The Rocky Mountain News reports:
The idea of abolishing the death penalty in Colorado and using the money it takes to prosecute such cases to solve so-called cold cases stirred debate in a House committee late into the night Monday.
House Majority Leader Paul Weissmann, D-Louisville, revived his bill that just missed passing the House in 2007. The threat of death does not deter people from committing murders, he said, and the $370,000 spent to prosecute those cases could be better spent on investigating unsolved murders.
Since 1967, Colorado has executed one person and there are only two people on death row, Weissmann said. During that time, there have been 1,435 unsolved homicides.
Considering that the death penalty is so rarely enforced in Colorado, it seems to me that even those who support the death penalty should recognize the incredible costs associated with placing less than a handful of individuals on death row. The families of these 1,435 victims have just as much right to bring the killers of their loved ones to justice as those who wait for the day of execution for the ones who have taken their loved ones from them.
The article continues:
But several opponents of Weissmann’s bill said it’s based on a false argument.
Attorney General John Suthers noted that the Homicide Assistance Unit that works to solve and prosecute death penalty cases also has assisted 19 of the state’s 22 judicial districts with cold cases.
Colorado Bureau of Investigation Director Ron Sloan said that a Cold Case Task Force formed in 2007 is nearing the point where it will bring together federal, state and local analysts to review cases that are referred to it.

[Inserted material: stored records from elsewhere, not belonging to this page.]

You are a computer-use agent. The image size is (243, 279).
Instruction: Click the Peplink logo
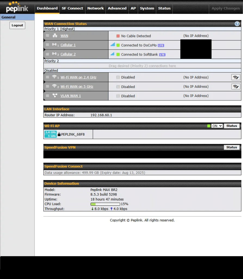17,7
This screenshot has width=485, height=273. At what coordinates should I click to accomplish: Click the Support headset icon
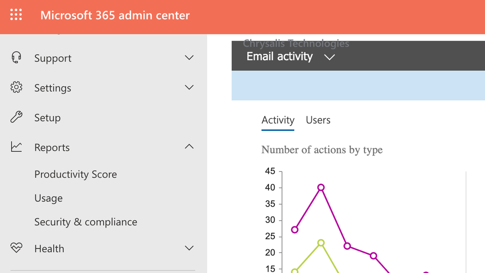click(17, 58)

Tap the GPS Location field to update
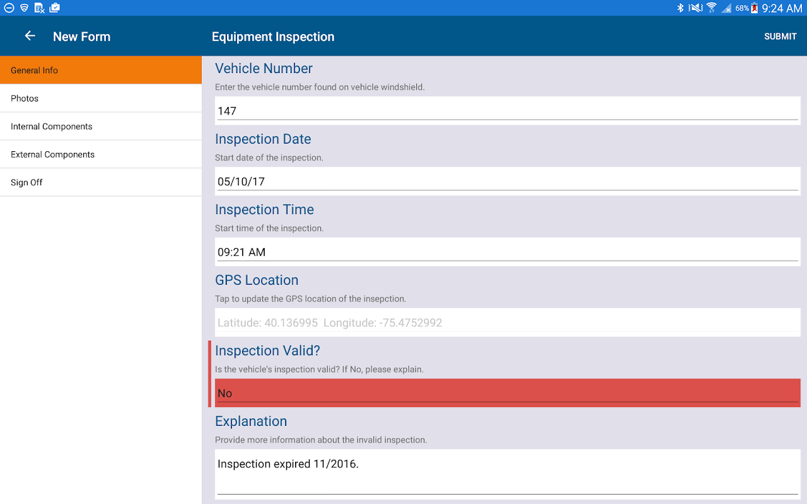(x=508, y=323)
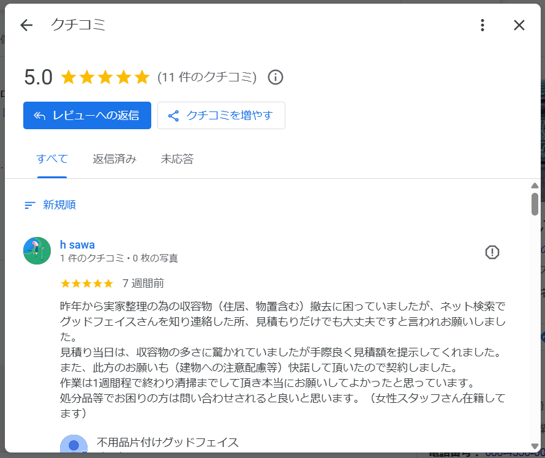The image size is (545, 458).
Task: Flag h sawa's review as inappropriate
Action: 492,252
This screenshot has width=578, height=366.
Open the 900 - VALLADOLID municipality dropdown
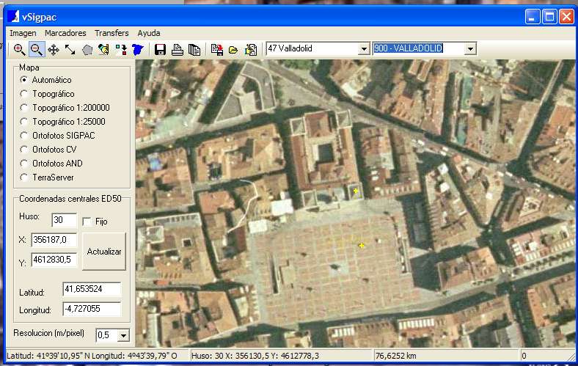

Plus, Suthers said, there are times when the possibility of receiving the death penalty is necessary to deter crimes. Those include instances in which someone who has been sentenced to or is facing life in prison might want to kill witnesses or commit an act of terrorism, he said.
I disagree that the bill makes a “false argument.” If the state saves $370,000 by no longer prosecuting death penalty cases, that’s $370,000 the cold case units have to work with that they currently do not. And if Colorado has only executed one person since 1967, how does having the death penalty on the books deter individuals from committing homicide?
I think we all instinctively know the answer: it doesn’t.